== Entries ==
--
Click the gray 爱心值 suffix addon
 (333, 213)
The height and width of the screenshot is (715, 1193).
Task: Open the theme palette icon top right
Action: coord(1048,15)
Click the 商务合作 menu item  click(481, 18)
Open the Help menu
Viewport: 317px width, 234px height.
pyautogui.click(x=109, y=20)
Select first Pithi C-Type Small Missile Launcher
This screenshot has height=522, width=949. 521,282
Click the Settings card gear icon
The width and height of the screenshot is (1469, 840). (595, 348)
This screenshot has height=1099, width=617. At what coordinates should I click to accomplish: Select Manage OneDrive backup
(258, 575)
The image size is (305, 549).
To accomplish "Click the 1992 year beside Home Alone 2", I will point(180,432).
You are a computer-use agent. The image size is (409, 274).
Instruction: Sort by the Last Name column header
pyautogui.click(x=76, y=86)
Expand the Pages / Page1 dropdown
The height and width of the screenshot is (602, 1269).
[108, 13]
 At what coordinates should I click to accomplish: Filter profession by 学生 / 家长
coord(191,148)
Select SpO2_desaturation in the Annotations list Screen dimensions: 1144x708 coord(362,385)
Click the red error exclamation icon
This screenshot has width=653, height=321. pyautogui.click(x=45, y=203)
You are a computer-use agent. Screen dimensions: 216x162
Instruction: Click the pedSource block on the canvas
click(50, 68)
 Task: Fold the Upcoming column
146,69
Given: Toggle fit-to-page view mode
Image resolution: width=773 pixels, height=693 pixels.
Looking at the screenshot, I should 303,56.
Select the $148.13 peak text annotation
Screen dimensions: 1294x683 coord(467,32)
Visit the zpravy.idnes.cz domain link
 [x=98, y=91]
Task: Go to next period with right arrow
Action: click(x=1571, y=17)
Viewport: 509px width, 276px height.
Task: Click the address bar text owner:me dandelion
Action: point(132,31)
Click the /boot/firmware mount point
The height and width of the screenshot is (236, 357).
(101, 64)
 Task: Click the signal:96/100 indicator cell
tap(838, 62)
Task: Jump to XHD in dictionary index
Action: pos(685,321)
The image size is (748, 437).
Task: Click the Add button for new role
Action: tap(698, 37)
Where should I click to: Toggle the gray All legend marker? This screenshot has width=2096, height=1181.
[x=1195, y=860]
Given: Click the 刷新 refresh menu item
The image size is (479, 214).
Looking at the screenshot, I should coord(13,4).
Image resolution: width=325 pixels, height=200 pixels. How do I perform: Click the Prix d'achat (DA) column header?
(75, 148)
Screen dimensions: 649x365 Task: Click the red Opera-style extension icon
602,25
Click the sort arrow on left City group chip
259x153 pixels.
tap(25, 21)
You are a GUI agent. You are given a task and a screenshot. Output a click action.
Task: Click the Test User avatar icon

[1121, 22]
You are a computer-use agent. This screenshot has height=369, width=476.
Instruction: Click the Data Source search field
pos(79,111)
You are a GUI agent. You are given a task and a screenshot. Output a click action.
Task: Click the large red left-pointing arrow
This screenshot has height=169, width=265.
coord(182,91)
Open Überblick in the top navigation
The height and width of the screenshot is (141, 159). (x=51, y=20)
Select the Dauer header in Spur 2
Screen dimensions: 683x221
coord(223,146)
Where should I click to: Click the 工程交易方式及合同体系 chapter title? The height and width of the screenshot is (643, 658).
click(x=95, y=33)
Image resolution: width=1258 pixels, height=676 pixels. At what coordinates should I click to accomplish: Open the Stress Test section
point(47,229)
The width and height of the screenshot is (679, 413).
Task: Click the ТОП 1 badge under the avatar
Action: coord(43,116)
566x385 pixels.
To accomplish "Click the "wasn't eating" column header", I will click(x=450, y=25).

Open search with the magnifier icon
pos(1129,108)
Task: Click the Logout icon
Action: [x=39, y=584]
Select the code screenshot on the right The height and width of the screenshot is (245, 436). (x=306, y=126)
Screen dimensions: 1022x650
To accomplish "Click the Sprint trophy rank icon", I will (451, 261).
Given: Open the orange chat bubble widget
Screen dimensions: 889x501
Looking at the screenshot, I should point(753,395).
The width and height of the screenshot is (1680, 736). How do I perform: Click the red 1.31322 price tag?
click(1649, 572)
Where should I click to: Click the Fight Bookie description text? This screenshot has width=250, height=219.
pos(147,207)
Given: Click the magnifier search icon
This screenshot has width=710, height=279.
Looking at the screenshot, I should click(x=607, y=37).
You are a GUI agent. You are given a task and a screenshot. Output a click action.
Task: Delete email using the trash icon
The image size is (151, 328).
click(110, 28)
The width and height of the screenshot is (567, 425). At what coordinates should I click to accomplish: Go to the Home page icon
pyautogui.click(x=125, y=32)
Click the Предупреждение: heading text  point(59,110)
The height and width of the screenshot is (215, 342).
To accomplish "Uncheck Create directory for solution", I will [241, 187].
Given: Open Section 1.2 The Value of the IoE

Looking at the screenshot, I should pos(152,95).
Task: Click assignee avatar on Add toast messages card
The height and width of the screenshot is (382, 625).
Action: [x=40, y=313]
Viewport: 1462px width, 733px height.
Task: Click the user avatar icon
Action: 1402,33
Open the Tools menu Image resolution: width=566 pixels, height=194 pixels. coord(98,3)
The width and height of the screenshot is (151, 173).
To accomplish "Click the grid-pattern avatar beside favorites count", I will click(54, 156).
--
== Directions for this task ==
Give everything in the listing from the line containing "Open the Tools" down to the end as a two-column CSV with columns instruction and answer. Each row should pair what is asked with its answer, each in one quoted field, with line breaks turned into spaces.

== Result of the task ==
instruction,answer
"Open the Tools menu Image resolution: width=566 pixels, height=194 pixels.","coord(98,3)"
"The width and height of the screenshot is (151, 173). To accomplish ""Click the grid-pattern avatar beside favorites count"",","I will click(54, 156)."